Kaddis agreed with Wellman that transparency is necessary to improve the system.
He said BCBS is “doing what we can” to educate patients on how to be better consumers in general, making available information such as costs for preferred versus nonpreferred drugs and the most affordable pharmacies.
Eric Roath, clinical care coordinator for SpartanNash, agrees transparency is important, not just for insurance companies.
There’s one Michigan House bill proposing required transparency from drug companies through an annual report to the state outlining associated costs for drugs and treatments priced at $10,000 or more.
Transparency is important, Roath said, because it allows everyone to better understand the system.
“But those are baby steps,” Roath said. “If we want to have a dramatic impact, we're really going to have to have the discussion as a nation.”
Making system changes
There are multiple medication choices patients could make for conditions like high blood pressure and high cholesterol, but when it comes to treatments like gene-based therapy, there’s only one option, and it’s expensive.
Though some cannot afford high-priced treatments, the financial loss is not significant enough to pressure drug companies, Wellman said.
“That's where we have to look at how do we restructure the payment pool to help those people that have no option, have no choice, so they can be treated for that rare disease,” Kaddis said.

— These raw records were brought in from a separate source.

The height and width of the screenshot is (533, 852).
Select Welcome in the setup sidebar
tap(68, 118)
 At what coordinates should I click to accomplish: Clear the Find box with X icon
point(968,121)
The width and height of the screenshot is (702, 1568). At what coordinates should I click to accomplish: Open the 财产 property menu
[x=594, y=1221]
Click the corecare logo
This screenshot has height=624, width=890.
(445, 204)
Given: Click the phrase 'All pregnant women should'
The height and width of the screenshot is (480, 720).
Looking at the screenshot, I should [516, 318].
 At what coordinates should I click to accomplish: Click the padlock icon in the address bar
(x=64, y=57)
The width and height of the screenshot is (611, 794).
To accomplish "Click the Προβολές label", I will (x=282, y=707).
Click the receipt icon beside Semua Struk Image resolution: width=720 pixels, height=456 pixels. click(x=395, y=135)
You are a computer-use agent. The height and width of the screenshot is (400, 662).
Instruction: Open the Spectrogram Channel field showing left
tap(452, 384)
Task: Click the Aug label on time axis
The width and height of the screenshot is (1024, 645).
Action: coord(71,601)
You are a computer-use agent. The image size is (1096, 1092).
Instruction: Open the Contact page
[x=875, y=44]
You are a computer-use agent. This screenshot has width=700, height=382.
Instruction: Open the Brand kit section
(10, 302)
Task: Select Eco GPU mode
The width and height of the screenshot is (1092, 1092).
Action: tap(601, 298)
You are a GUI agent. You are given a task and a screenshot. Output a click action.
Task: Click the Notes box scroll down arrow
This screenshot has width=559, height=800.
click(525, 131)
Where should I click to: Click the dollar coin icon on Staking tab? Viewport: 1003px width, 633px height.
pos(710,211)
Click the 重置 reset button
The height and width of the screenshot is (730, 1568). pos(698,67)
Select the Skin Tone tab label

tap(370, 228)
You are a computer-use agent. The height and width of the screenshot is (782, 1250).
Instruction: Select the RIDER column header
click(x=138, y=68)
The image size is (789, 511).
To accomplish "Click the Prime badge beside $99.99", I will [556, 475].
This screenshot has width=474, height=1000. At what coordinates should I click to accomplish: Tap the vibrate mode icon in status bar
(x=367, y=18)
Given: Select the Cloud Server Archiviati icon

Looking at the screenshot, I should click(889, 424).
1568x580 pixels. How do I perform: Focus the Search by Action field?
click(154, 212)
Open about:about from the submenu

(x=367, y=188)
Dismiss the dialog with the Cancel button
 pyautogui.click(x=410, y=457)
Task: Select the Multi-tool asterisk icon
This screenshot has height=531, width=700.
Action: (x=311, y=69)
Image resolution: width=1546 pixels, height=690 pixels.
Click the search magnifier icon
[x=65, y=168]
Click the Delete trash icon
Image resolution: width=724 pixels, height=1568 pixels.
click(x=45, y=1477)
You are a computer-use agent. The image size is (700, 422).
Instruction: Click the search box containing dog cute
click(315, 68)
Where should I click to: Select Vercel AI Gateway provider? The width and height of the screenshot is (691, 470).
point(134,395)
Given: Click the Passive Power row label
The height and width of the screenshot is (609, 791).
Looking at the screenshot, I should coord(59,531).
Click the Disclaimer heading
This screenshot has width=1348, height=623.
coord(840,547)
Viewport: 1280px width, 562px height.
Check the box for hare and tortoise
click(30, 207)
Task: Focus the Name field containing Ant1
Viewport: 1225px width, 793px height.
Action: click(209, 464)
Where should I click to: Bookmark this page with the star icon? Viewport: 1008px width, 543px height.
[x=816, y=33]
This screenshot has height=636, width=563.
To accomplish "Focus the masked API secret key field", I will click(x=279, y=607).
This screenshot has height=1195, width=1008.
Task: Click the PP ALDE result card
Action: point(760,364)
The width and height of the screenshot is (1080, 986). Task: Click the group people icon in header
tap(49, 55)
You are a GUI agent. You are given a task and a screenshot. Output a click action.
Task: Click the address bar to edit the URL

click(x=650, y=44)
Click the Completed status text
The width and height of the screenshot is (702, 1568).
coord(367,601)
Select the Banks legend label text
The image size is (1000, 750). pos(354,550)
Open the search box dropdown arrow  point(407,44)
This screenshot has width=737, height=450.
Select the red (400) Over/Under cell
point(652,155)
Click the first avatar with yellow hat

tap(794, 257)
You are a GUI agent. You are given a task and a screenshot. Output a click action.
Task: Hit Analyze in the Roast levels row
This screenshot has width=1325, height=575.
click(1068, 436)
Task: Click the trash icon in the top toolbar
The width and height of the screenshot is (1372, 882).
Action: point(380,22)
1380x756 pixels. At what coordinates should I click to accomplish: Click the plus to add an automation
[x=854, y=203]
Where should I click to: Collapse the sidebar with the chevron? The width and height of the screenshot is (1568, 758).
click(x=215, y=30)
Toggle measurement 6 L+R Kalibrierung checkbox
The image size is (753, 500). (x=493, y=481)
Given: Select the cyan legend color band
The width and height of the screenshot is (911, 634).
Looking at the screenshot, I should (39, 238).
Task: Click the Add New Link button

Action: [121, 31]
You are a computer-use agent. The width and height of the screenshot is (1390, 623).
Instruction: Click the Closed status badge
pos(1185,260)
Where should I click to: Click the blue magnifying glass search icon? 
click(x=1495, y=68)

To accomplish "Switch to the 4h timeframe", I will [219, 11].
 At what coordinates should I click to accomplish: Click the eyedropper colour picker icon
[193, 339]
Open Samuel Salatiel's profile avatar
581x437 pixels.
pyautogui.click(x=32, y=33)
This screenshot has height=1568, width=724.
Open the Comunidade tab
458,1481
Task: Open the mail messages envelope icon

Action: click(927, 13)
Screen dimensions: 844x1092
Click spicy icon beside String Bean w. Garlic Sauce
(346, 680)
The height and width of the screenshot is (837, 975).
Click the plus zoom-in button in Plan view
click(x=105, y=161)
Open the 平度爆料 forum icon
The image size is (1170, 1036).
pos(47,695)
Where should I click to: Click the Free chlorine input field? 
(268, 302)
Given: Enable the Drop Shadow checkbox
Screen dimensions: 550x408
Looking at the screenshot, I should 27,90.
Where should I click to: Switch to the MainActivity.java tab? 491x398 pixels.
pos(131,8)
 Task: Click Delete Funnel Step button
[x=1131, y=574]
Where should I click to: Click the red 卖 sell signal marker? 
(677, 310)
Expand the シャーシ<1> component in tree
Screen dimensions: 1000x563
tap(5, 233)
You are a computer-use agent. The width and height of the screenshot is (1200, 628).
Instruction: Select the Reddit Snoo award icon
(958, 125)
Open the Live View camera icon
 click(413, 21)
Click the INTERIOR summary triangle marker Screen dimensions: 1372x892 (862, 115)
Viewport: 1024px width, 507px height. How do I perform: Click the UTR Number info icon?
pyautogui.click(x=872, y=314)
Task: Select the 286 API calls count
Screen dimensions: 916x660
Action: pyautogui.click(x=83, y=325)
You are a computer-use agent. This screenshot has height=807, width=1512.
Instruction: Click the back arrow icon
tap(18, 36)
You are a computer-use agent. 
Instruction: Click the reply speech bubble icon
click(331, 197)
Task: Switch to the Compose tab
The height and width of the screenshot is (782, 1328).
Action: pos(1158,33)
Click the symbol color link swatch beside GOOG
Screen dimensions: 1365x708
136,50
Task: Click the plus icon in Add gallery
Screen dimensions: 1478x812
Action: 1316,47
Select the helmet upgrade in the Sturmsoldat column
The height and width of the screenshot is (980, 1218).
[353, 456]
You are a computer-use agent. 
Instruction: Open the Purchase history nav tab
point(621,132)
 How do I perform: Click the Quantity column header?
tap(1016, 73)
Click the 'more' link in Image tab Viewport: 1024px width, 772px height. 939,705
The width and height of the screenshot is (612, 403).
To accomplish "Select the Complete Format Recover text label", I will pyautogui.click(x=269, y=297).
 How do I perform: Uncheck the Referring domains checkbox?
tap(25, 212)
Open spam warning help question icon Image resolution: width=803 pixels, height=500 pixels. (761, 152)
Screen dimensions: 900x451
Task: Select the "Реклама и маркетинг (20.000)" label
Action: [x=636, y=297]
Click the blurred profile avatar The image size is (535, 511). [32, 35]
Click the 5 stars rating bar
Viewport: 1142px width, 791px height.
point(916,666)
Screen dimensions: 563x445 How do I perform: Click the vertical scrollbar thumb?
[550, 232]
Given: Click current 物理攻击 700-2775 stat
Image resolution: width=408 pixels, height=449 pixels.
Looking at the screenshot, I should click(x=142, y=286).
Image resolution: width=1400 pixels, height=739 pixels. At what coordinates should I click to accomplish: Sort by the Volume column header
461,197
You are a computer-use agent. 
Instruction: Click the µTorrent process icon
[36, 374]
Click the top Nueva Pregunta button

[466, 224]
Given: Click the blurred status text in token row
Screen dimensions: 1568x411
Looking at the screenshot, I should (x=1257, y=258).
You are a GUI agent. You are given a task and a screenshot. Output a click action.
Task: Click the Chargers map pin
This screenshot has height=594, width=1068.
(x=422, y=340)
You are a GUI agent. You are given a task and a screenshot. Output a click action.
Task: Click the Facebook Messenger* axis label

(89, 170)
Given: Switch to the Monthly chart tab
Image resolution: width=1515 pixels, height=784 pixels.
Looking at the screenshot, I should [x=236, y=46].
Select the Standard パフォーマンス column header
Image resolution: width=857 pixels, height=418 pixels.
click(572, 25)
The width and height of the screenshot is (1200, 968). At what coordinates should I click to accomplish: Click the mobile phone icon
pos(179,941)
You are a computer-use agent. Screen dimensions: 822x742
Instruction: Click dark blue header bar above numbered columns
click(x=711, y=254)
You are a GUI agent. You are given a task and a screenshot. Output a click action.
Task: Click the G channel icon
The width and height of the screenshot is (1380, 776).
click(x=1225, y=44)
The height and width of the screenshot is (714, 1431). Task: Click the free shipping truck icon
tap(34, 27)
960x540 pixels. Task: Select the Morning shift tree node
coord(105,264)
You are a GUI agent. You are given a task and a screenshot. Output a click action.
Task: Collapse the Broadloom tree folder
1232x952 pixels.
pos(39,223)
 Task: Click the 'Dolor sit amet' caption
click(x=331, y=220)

All parties agree change will take new policy and collaboration.
Efforts by the American Cancer Society Cancer Action Network and the Leukemia and Lymphoma Society to lower oral chemotherapy costs in Michigan has not reached a Senate vote for the past two years, contrary to the requests of many providers and patients, according to Dr. Philip Stella, medical director for the oncology program at St. Joseph Mercy Hospital and founder of the Michigan Society of Hematology and Oncology.
Wellman said he believes leaders spend too much time fighting about how people access health insurance, rather than trying to create a system that adequately provides care patients need.
He said the country has a wide range of experience with varying types of health care systems —now it’s a matter of using that knowledge to “build a better way to pay for health care.”
Whether the country decides to venture down one path or the other, Wellman said he expects a bumpy journey.
“Both of those things are extremely disruptive to the current system,” he said, and whatever decision is made will not come from insurance companies or health systems.
“It’s the people pulling the lever on election day. They're the ones that will make that determination.”